Eplerenone with valsartan effectively reduces atherosclerotic lesion by attenuation of oxidative stress and inflammation.Arterioscler Thromb Vasc Biol. 2006 Apr; 26(4):917-21.AT
Angiotensin II contributes to atherogenesis, mainly through oxidative stress and inflammation. Recent data suggest that aldosterone is implicated in some effects of angiotensin II. We hypothesized that aldosterone could directly contribute to oxidative stress and atherosclerotic lesion formation.
METHODS AND RESULTS
Male apolipoprotein E-deficient mice 6 weeks of age were placed on a normal diet or 1.25% high-cholesterol diet. After 6 weeks of the high-cholesterol diet, a marked increase in atherosclerotic lesion formation was observed in the aorta, accompanied by significant elevation of plasma cholesterol level. Production of superoxide anion and expression of NAD(P)H oxidase subunit p47phox, tumor necrosis factor-alpha, and monocyte chemoattractant protein-1 in the aorta were increased with the high-cholesterol diet.
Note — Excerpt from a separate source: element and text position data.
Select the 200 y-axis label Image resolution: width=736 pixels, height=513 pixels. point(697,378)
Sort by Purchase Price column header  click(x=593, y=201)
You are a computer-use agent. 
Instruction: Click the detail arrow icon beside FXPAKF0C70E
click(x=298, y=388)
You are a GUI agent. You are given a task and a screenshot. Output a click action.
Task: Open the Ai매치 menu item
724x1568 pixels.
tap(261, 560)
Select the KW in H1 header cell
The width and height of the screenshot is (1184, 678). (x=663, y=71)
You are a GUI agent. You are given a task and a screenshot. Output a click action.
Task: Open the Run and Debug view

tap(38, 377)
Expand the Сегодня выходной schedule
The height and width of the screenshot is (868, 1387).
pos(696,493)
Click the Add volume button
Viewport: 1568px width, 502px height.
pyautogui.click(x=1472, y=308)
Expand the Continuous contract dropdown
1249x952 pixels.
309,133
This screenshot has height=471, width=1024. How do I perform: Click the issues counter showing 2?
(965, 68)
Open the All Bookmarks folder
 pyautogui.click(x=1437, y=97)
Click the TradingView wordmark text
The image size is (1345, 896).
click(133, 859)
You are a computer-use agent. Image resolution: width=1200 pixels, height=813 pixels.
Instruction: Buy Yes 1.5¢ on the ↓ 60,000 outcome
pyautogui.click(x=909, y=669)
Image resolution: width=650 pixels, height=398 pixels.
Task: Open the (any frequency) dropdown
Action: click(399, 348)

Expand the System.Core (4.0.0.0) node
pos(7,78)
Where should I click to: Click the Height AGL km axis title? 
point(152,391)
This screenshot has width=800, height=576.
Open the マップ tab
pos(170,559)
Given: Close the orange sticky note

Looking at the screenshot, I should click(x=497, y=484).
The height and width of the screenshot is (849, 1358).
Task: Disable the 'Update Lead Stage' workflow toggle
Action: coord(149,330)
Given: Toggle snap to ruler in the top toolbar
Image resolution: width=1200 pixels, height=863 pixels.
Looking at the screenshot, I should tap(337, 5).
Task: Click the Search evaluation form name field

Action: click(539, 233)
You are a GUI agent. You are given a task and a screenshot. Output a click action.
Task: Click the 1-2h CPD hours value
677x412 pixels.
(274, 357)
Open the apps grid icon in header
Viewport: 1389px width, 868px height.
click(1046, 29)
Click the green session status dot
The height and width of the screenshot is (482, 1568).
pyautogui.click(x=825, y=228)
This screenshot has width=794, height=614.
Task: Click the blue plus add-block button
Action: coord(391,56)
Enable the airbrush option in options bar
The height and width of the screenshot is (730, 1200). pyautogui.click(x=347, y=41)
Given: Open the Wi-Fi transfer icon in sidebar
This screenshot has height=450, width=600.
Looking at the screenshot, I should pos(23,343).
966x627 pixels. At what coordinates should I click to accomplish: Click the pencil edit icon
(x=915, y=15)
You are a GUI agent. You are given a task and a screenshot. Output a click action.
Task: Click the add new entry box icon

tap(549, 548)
Eplerenone (1.67 g/kg in high-cholesterol diet) did not affect blood pressure or plasma cholesterol but decreased the atherosclerotic area by nearly 70% (P<0.05), associated with attenuation of oxidative stress and inflammatory response. Valsartan (0.5 mg/kg per day) also decreased the atherosclerotic lesion, whereas coadministration of valsartan and eplerenone further decreased it. Moreover, aldosterone (0.1 micromol/L) enhanced NADPH oxidase activity in cultured vascular smooth muscle cells.
These results suggest that aldosterone may play a critical role in atherogenesis subsequent to oxidative stress in part independent of angiotensin II-mediated signaling, and that eplerenone could prevent atherosclerosis by attenuating oxidative stress and inflammation.